Extract to read
# # # #

I gave her the practical answer:  Fifteen years ago, Rick worked too many hours to have time for a family.  I wanted to get my education, have a career, and enjoy city life.  I wouldn’t have even considered becoming a farmer’s wife in the rural Midwest.  It wasn’t until he “retired” from the business he and his father had together that he was ready to marry.  As badly as I wanted a husband, it wasn’t until I had worn myself out with trying to make my way in the world that I was willing to allow someone else to help me.  I didn’t add this part in our conversation, but the truth is that it wasn’t until I discovered how much I could trust my loving God that I could trust my life to a man.

My friend wanted to know if it was it God’s plan for me not to marry until I was 36 years old, not to have the longed-for child until I was 37.  And am I ticked about being placed at the end of a very long line, being forced to wait until the last few years of fertility?  (At least I was in the line…)  Was it God’s plan for me to wrestle with purity, to wrestle with my sexuality, for twenty years?  Ugh!  Why would God make me reach puberty in my early teens, command me to reserve sex for marriage, and then make me wait until my late 30s to marry?  Is He really that mean?

# # # #

[Dataset records]

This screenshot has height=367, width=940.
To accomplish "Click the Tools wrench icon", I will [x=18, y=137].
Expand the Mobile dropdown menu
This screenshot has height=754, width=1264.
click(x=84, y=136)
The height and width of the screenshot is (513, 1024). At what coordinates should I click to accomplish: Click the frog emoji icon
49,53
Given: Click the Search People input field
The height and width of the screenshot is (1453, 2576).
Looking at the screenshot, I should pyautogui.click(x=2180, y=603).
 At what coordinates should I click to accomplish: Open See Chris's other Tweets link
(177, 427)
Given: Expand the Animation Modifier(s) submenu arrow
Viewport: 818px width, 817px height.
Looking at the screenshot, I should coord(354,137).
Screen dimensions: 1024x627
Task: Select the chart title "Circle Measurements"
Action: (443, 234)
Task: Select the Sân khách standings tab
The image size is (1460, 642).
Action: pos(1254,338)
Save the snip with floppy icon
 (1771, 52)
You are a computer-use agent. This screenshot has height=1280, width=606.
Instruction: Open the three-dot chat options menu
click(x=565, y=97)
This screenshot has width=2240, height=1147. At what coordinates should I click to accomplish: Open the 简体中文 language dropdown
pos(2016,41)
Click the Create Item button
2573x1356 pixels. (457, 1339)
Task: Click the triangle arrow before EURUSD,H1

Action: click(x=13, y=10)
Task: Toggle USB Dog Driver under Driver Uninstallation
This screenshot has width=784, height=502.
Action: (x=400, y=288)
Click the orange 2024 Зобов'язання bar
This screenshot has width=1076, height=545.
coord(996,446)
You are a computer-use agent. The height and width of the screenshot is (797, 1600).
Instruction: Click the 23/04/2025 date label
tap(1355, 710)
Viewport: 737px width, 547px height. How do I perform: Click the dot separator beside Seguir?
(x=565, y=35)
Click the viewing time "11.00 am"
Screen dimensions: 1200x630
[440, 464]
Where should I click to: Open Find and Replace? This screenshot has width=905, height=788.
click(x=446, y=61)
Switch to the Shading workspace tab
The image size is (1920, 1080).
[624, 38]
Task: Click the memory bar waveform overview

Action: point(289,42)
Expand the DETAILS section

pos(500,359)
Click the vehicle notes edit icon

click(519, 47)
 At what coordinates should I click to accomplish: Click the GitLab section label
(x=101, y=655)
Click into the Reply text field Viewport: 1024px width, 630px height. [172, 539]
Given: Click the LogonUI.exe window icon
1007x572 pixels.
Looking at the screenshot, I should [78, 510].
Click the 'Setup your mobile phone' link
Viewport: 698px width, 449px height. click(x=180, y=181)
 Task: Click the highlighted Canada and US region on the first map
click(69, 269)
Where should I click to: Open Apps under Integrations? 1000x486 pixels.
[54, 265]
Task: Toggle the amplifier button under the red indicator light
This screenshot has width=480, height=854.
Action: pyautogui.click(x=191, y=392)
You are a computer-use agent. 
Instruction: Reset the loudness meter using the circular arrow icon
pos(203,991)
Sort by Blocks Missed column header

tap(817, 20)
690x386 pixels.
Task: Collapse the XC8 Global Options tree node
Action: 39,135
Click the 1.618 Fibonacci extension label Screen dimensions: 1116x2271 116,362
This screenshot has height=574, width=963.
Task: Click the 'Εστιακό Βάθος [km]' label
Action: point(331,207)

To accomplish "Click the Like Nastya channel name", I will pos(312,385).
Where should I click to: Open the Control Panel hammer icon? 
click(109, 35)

# # # #

Instructions
- 1) Do these statements agree with the passage on marrying late? (a) The writer married at 36. (b) Rick had run a business with his brother. (c) The writer told her friend about learning to trust God.
- 2) Could you substitute "two decades" for "twenty years" in the passage on marrying late and give the part between "My friend wanted" and "really that mean?", inclusive?
These rows are separate material, unrelated to the passage on marrying late.

Responses per task
- 1)
(a) Yes: "not to marry until I was 36 years old"
(b) No: "the business he and his father had together"
(c) No: "I didn’t add this part in our conversation"

- 2)
My friend wanted to know if it was it God’s plan for me not to marry until I was 36 years old, not to have the longed-for child until I was 37.  And am I ticked about being placed at the end of a very long line, being forced to wait until the last few years of fertility?  (At least I was in the line…)  Was it God’s plan for me to wrestle with purity, to wrestle with my sexuality, for two decades?  Ugh!  Why would God make me reach puberty in my early teens, command me to reserve sex for marriage, and then make me wait until my late 30s to marry?  Is He really that mean?